The universe itself is perfectly content with dynamics over timescales we cannot even approach comprehension of, and never will. The only driving force in the universe is an evolution from a state with heterogeneous energy densities to one with homogeneous energy density. "Life" isn't even in the equation.
Interstellar travel is not possible for humans. Even if we could somehow induce perfect hibernation, scifi style, how do you maintain an engineered vehicle in the abyss for centuries?
Meanwhile, we can't even take care of the abundance of resources here on earth.
What a sad point of view.
Consider that the only reason you exist (and have wonderful things like air conditioning) is because your predecessors did have a purpose.
> Interstellar travel is not possible for humans.
Yes, it is. Transcribe DNA, put it in probe, probe goes for centuries, orbits a promising planet, then employs nanobots to build humans from the DNA. I.e. a seedship.
> abundance of resources here on earth
Our solar system is brimming with resources. All we've exploited so far is just pond scum on the Earth's surface.
I know this is an unpopular idea. But it's the right thing to do.
Is there a specific temperature and exposure duration at which freezing would be effective? This approach has been used against certain other molds.

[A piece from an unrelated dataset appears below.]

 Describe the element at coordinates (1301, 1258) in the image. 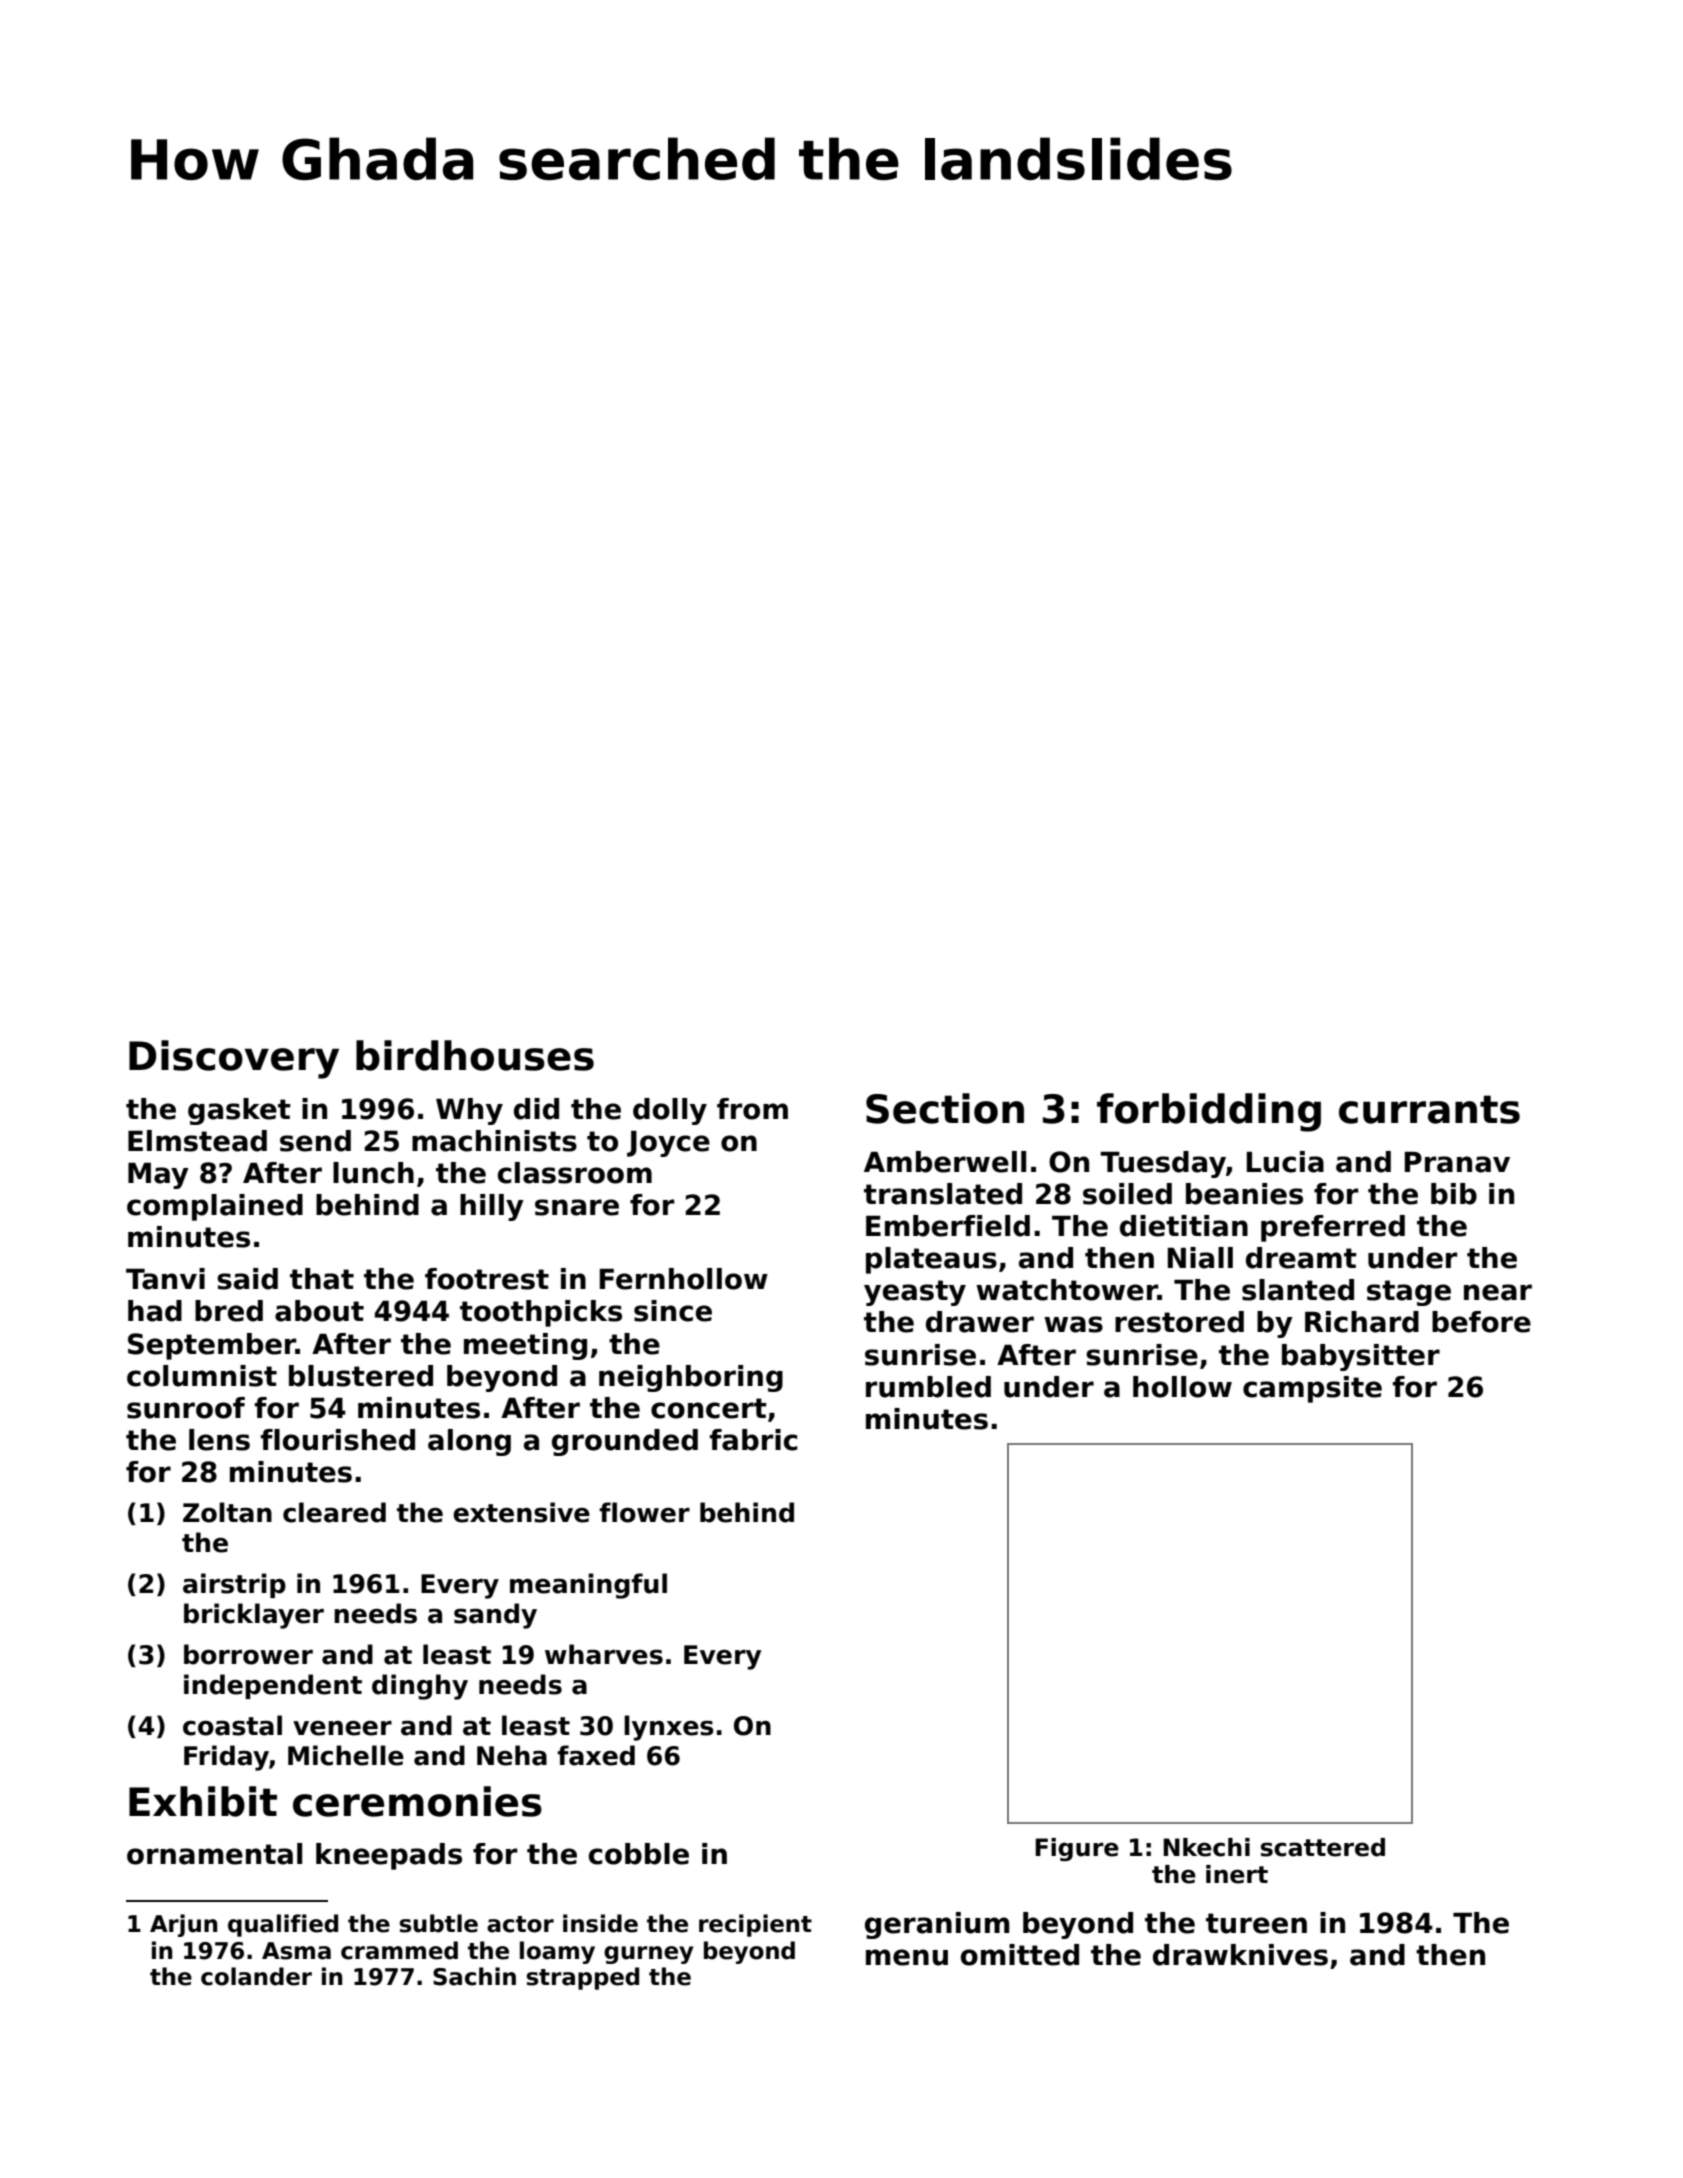

I see `dreamt` at that location.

If infestations are hidden because they signal institutional failure, it's no surprise these xerophiles flew under the radar for so long
Cold Atmospheric Plasma is a possible way to kill molds on artwork, non-destructively.

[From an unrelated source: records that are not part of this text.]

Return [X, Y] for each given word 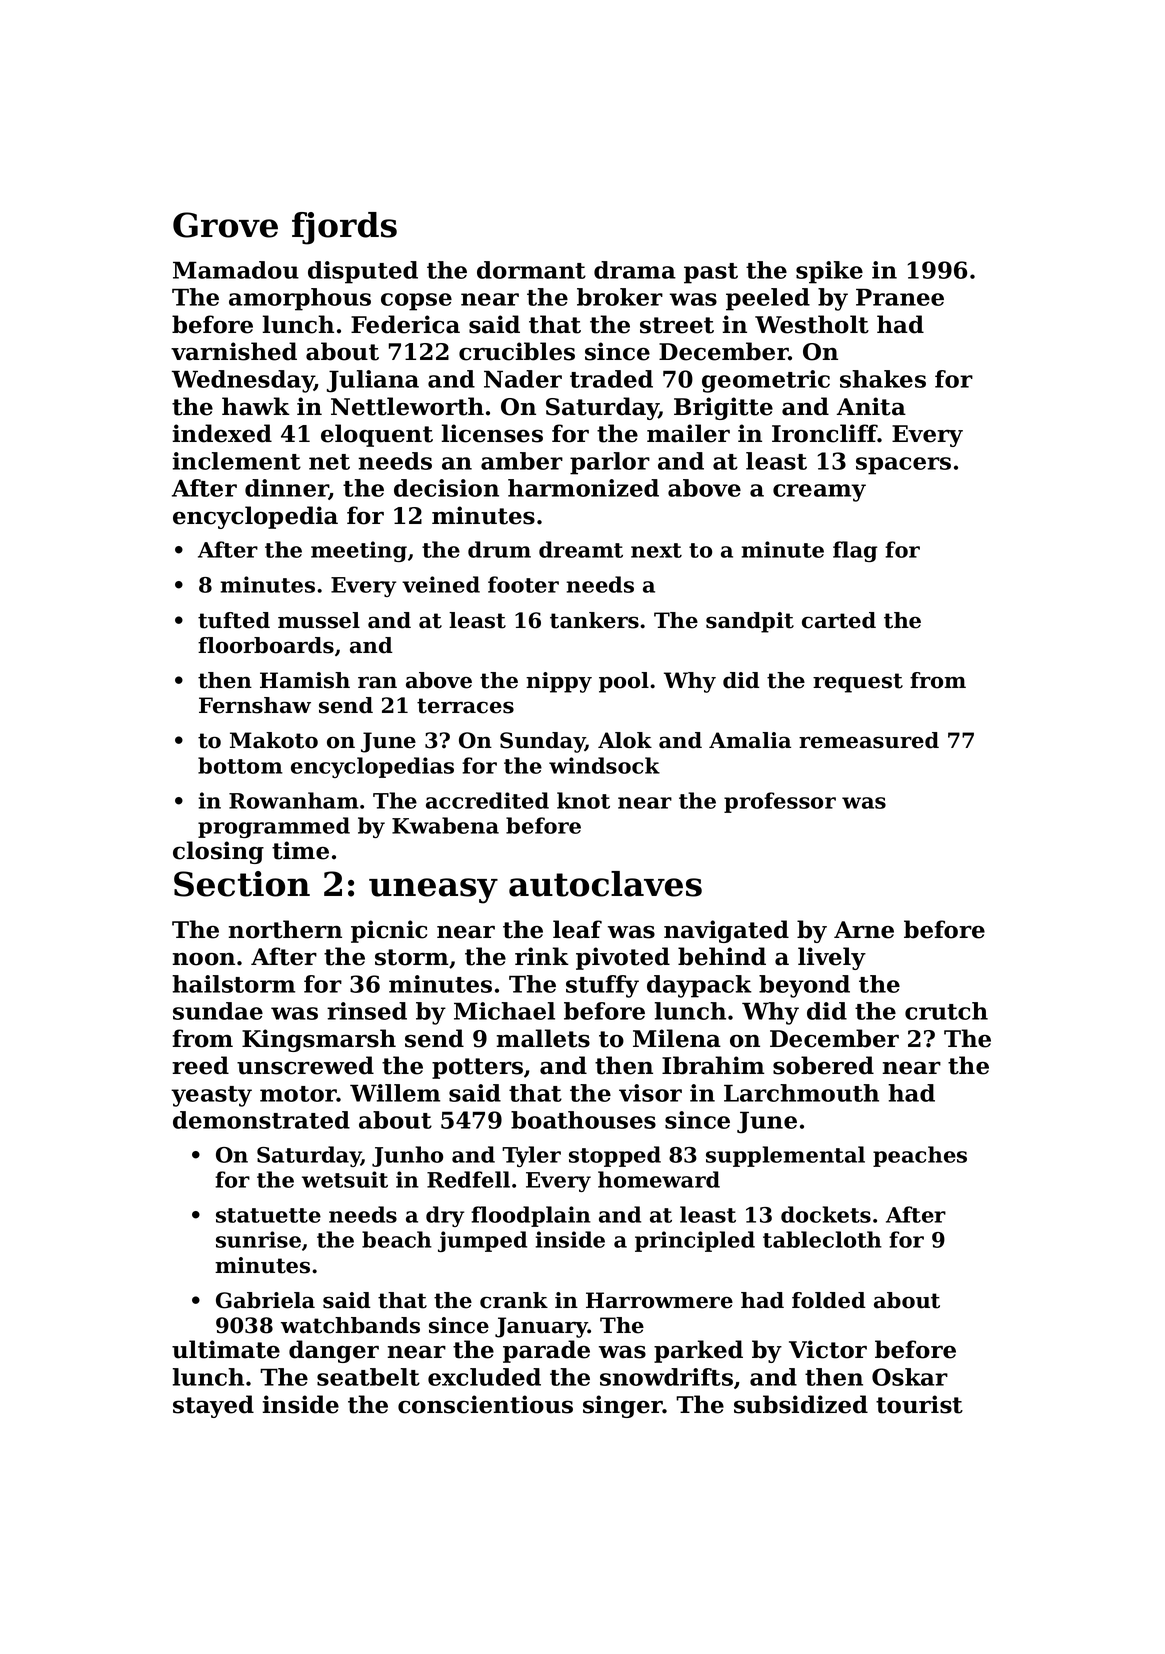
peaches [920, 1156]
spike [829, 272]
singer [623, 1406]
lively [832, 958]
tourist [919, 1404]
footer [523, 584]
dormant [531, 270]
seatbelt [368, 1377]
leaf [577, 929]
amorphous [300, 299]
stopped [615, 1156]
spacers [903, 466]
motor [298, 1094]
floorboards [266, 645]
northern [285, 929]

> Yet despite such high-profile cases, experts still believed that true xerophilic infestations were rare, a notion that persisted because the tools to detect them were so hard to obtain.
Up to this point, the tool that was used to detect every infestation described in the article was an unaided human eye.
I've had to deal with mold more than I care to discuss.
The key is to keep humidity down (relative to temperature). There is a concept of "Days till Mold" growth. Once you're past this number all bets are off.
Here is a chart that shows Days to growth. If museums can stay in the "no risk" zone then artifacts should be good. If they fall outside that zone, then artifacts are at risk.
https://energyhandyman.com/knowledge-library/mold-chart-for-...
Example: At 85'F and 84% Humidity, it will take 7 days for mold to grow into your nostrils and reach your brain.
I'm not sure you read the article, these are molds that love low humidity. Controlling for humidity made these environments more attractive, not less.
The article is literally about how the efforts to keep humidity down have resulted in the growth of these extremophiles.
Wow, you should go tell those highly specialised conservators with decades of experience this. It's incredible that you know more than them! You're so smart.
I'll take the down votes. I think it's a moral imperative to mock this sort of incurious self aggrandisement on sight.